**Problem to solve**
Filter the entries for the word "computer". Copy each line in which it occurs.

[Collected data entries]
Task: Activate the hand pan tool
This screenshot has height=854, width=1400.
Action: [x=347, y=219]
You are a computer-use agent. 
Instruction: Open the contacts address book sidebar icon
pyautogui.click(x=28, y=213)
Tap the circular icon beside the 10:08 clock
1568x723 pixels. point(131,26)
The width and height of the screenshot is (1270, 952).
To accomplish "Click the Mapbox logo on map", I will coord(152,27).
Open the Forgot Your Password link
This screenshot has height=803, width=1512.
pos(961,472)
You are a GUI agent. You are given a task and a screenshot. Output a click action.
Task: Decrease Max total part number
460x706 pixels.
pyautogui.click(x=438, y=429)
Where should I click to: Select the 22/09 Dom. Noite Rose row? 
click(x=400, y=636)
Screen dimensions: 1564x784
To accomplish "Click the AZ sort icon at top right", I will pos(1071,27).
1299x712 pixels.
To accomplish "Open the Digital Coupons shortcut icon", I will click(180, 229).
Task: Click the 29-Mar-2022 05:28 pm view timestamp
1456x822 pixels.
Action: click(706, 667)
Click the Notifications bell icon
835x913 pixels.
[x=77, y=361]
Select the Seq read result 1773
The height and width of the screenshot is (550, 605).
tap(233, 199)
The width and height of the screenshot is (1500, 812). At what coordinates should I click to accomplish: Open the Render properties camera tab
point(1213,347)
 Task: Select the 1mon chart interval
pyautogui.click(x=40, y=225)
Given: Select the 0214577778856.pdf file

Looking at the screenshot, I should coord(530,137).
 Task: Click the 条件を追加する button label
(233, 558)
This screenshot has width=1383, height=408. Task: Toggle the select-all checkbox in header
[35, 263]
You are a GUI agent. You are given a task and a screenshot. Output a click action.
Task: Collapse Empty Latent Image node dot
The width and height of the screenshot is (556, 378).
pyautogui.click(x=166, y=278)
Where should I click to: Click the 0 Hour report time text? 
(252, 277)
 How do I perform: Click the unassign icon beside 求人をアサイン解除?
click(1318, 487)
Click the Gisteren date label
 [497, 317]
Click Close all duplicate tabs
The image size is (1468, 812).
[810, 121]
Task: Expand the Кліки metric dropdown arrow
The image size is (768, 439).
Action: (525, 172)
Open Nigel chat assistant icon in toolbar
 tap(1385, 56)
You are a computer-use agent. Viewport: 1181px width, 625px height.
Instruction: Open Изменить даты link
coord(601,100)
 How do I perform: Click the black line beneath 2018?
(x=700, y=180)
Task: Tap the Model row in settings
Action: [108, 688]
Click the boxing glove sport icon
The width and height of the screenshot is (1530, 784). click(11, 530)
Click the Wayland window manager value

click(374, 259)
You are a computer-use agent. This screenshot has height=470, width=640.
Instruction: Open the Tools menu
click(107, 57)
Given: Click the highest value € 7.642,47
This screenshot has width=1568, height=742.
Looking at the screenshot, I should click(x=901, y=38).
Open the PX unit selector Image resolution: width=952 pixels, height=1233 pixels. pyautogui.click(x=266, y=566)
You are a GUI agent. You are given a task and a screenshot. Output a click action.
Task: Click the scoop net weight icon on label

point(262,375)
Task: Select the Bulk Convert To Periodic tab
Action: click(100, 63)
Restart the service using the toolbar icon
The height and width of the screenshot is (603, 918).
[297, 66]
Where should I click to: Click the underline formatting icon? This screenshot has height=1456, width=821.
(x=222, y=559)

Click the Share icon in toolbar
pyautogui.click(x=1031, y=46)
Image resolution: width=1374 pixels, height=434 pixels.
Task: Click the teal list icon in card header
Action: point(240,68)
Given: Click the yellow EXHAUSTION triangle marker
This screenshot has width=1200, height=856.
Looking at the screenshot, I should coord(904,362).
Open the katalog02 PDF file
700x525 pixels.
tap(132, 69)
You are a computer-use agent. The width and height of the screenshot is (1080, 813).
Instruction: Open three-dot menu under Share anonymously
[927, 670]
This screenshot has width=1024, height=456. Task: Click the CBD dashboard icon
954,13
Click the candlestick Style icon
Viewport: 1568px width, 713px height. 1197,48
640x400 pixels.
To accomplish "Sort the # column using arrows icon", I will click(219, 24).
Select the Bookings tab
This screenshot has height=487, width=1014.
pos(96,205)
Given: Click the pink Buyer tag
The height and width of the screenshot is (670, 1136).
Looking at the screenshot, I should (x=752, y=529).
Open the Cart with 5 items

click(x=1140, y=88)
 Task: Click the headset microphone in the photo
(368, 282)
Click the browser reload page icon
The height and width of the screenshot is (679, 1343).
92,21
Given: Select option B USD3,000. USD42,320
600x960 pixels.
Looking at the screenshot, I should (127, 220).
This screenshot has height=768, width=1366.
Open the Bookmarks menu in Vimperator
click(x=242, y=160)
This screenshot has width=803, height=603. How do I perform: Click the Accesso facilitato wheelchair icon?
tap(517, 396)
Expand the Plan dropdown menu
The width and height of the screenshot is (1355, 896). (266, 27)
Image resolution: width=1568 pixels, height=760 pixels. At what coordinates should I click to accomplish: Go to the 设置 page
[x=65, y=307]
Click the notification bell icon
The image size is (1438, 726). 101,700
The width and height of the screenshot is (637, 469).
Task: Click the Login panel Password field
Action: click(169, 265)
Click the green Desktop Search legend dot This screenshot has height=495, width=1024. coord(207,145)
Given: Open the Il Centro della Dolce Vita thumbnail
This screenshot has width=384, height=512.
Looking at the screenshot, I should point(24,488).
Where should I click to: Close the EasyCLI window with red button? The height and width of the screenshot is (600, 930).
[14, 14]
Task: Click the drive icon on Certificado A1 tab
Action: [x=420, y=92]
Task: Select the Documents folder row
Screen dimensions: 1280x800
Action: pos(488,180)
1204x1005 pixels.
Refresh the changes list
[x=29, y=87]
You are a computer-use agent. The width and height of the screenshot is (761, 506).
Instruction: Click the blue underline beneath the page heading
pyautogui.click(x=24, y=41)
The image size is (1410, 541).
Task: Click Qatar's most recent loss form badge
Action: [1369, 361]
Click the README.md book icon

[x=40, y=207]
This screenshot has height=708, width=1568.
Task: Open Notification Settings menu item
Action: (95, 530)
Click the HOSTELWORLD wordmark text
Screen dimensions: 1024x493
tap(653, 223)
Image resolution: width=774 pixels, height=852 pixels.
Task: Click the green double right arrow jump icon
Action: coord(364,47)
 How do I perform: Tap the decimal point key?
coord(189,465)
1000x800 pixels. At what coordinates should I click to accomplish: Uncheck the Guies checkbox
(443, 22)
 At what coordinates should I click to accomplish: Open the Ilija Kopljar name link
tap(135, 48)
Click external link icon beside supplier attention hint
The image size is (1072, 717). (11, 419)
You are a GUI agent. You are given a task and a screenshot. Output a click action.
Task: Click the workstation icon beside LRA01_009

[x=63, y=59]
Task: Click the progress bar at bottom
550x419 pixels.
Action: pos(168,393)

**Expected answer**
You are a computer-use agent. 
You are a computer-use agent. Viewport: 1181px width, 625px height.
You are a computer-use agent. This screenshot has height=470, width=640.
You are a computer-use agent. The width and height of the screenshot is (1080, 813).
You are a computer-use agent. The width and height of the screenshot is (761, 506).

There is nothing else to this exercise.